Required action: Reproduce, word for word, the stretch of the recommendation-models passage from "Shaped goes beyond" through "and interesting content.".

Scoring: Predicting the Perfect Match

Once potential candidates are retrieved, scoring models estimate the likelihood of a user engaging with each item, enabling precise ranking and prioritization.

Shaped's scoring models employ a variety of techniques:

  • Deep Learning Methods:
    • DeepFM, Wide & Deep, DLRM: Sophisticated deep learning models designed to capture complex interactions between user and item features, providing highly accurate relevance scores.
    • BERT4Rec, SAS4Rec: Transformer-based models can also be adapted for scoring, leveraging their sequential understanding to predict user preferences.
  • Traditional Machine Learning:
    • Linear Scorers: Simple but effective models that learn linear relationships between features and user engagement.
    • Decision Tree Models (e.g., Gradient Boosted Trees, LambdaMART): Capture non-linear patterns and interactions for improved scoring accuracy.
    • Factorization Machines (FMs): Offer a balance between efficiency and accuracy by efficiently modeling feature interactions.
  • Next-Generation Scoring:
    • LLM Rerankers: Emerging applications of LLMs involve reranking initial candidate lists based on more nuanced language understanding and contextual information.

Ordering and Exploration: Balancing Relevance and Discovery

Shaped goes beyond simple ranking to optimize the final order of recommendations, balancing the need for relevance with the desire to introduce users to new and interesting content.

Key ordering and exploration techniques include:

  • Bandit Algorithms: Continuously learn from user feedback to balance the exploration of new items with the exploitation of known preferences. This includes contextual bandits as well as variations like Thompson Sampling or Upper Confidence Bound (UCB).
  • Maximal Marginal Relevance (MMR): Optimizes for both relevance and diversity, ensuring a mix of recommendations that are both engaging and introduce users to a wider range of content.

Baselines: Measuring Success Against the Expected

To understand the true value of Shaped's approach, we benchmark our models against various baselines:

  • Trending: Recommending the most popular items overall.
  • Chronological: Presenting items in reverse chronological order.
  • Popular: Recommending items based purely on their popularity within specific categories or user segments.
  • Random: Providing a non-personalized baseline for comparison.

A Model for Every Need: Shaped's Automated Selection

With such a diverse model library, choosing the right combination for your specific needs might seem daunting. Shaped eliminates this complexity by automatically selecting and configuring the optimal models based on:

  • Your Data: We analyze your data characteristics, volume, and available features to identify the most suitable models.
  • Your Objectives: Your business goals and desired user experience guide our model selection process.

Provided information:
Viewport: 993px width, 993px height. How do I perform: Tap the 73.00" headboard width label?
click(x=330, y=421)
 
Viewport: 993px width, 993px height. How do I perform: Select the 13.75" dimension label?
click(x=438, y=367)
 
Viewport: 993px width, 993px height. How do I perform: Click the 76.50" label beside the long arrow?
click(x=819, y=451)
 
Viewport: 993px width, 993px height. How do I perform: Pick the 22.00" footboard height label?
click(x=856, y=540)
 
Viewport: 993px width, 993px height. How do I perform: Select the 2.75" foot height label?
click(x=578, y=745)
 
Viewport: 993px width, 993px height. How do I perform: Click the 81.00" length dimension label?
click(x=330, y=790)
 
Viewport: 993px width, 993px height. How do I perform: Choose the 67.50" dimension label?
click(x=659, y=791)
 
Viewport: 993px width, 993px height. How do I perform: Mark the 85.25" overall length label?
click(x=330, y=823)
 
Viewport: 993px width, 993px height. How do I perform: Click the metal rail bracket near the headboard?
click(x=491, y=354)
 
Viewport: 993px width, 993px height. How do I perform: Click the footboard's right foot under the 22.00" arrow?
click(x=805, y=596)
...
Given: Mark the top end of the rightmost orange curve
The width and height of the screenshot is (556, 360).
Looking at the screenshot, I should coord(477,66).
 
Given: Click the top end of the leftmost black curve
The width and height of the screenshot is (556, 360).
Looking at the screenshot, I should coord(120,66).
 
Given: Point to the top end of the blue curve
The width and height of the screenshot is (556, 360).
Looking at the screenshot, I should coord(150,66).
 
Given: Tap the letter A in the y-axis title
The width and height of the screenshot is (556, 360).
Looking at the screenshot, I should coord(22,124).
--
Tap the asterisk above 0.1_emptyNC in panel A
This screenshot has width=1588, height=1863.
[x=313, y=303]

Solution for this exercise:
Shaped goes beyond simple ranking to optimize the final order of recommendations, balancing the need for relevance with the desire to introduce users to new and interesting content.